Computed tomography with an angiogram showed the bilobed pseudoaneurysm in the right main pulmonary artery. A contrast angiogram confirmed the lesion and delineated the feeding vessel and allowed subsequent embolization of the vessel. A rupture of this pseudoaneurysm was causing the patient to bleed into his right mainstem bronchus.
The lungs have dual blood supply. The bronchial circulation accounts for most cases of hemoptysis. A pulmonary artery circulation abnormality is a rather uncommon cause and can be challenging to diagnose and manage. Infections are the leading cause of acquired pulmonary artery pseudoaneurysm (PAP). COVID-19 has been associated with an increasing incidence of PAP. The proposed pathogenesis includes pulmonary vasculitis and severe inflammation. The pulmonary artery lacks an adventitia which makes it more vulnerable to rupture.

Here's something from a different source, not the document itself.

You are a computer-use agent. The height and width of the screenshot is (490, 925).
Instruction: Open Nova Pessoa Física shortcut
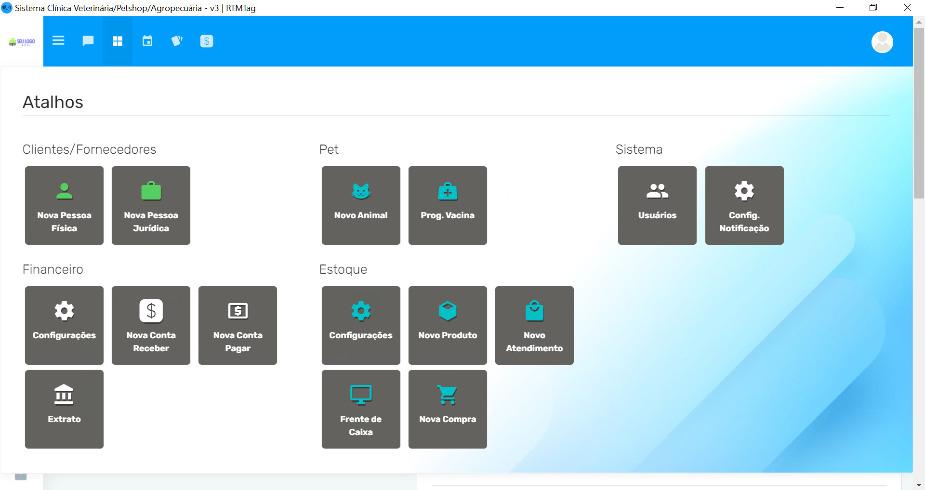64,205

Figure 2. Computed tomography reveals a bilobed pulmonary artery aneurysm.
Computed tomography (CT) angiography is the investigation of choice to confirm the diagnosis. It can be treated with endovascular embolization. Patients who are not candidates for embolization or who have failed in this approach may be offered surgical resection of the aneurysm and the lung segments. This has a much higher morbidity and mortality. Most reported cases of PAP had an association with COVID-induced fungal pulmonary infection. One case report describes a patient who developed PAP 2 months into the course of illness. Our patient had a CT pulmonary angiogram 2 weeks prior to hospitalization that showed normal pulmonary arteries. Therefore, his pseudoaneurysm developed over a course of less than 2 weeks. He was treated with endovascular embolization with an Amplatzer plug.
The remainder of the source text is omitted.